EXERCISE PROMPT — Output only the lines below that start at the line containing "Task: Select the Team Fortress 2 shortcut" and end at the line containing "Screen dimensions: 1225x980", with both ends kept.

RECORDS PROVIDED —
------------------------------

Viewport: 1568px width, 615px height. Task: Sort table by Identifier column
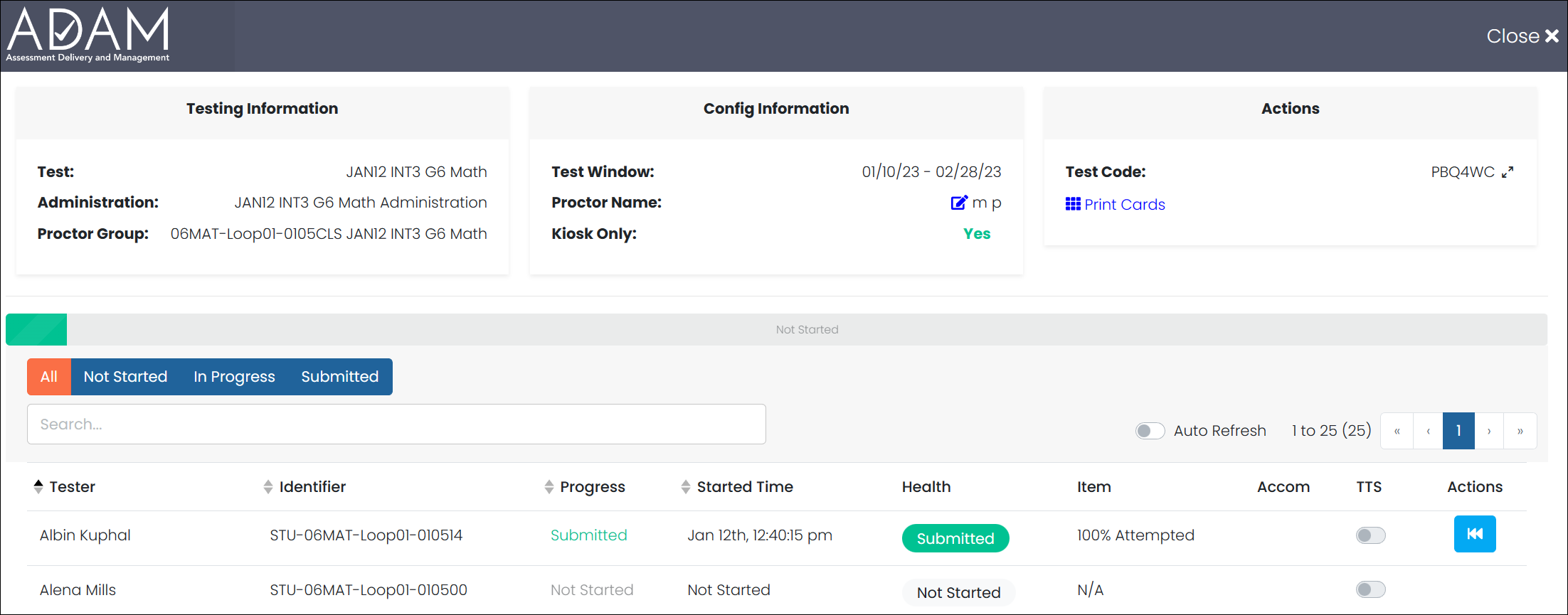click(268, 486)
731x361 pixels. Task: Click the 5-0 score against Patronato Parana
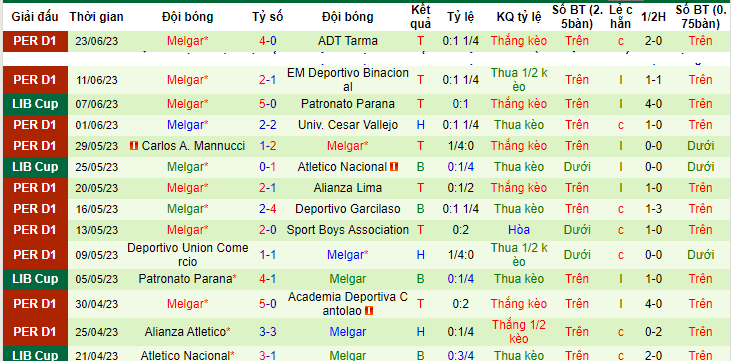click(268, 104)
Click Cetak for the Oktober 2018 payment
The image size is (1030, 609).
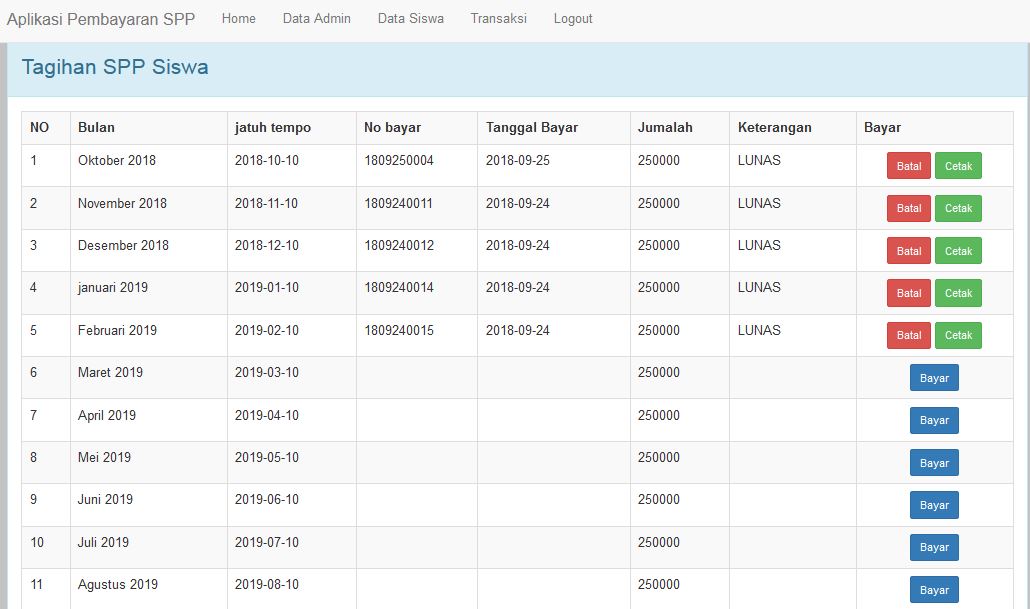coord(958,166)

------------------------------

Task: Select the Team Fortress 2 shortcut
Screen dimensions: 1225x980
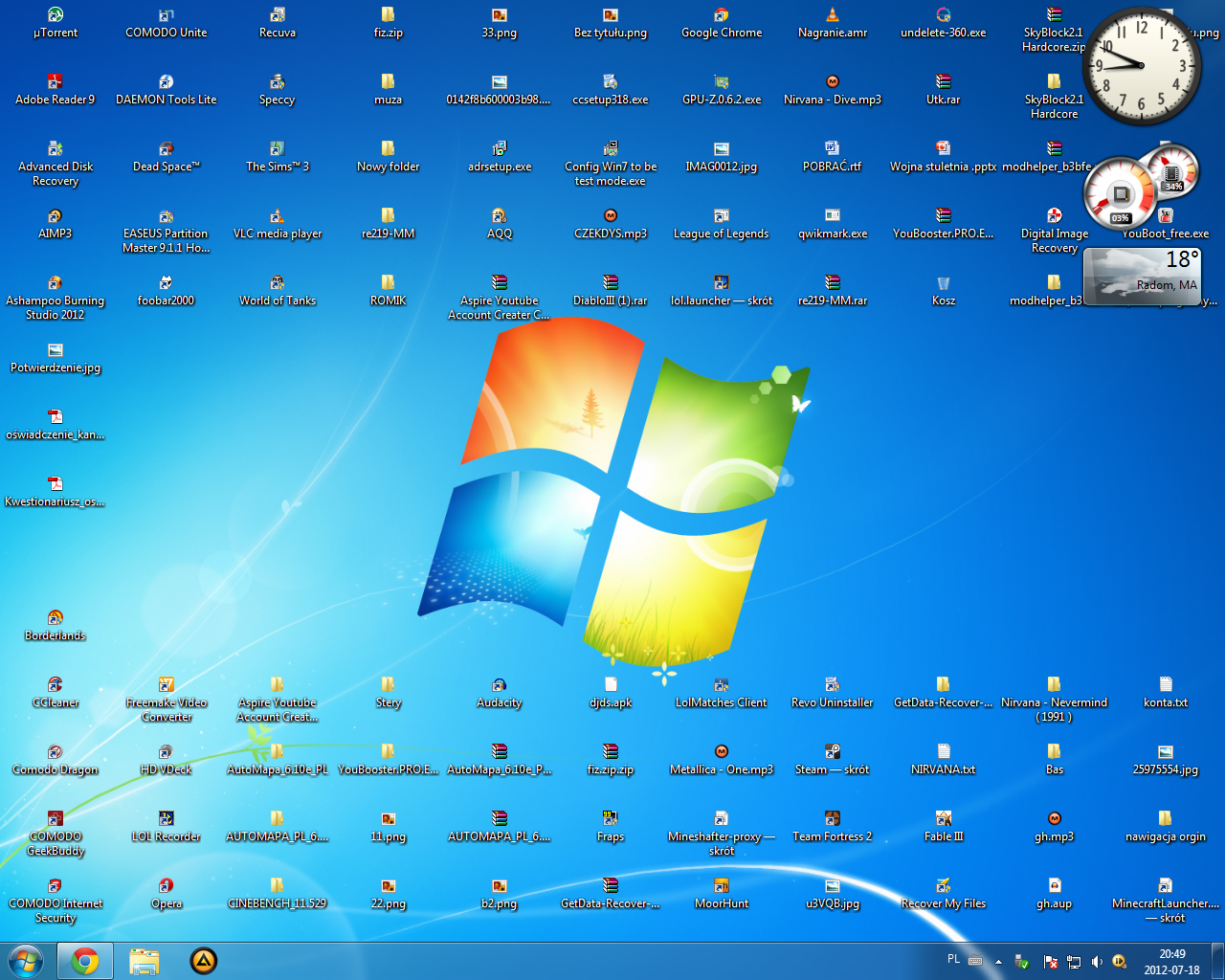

------------------------------

TASK SOLUTION —
Task: Select the Team Fortress 2 shortcut
Screen dimensions: 1225x980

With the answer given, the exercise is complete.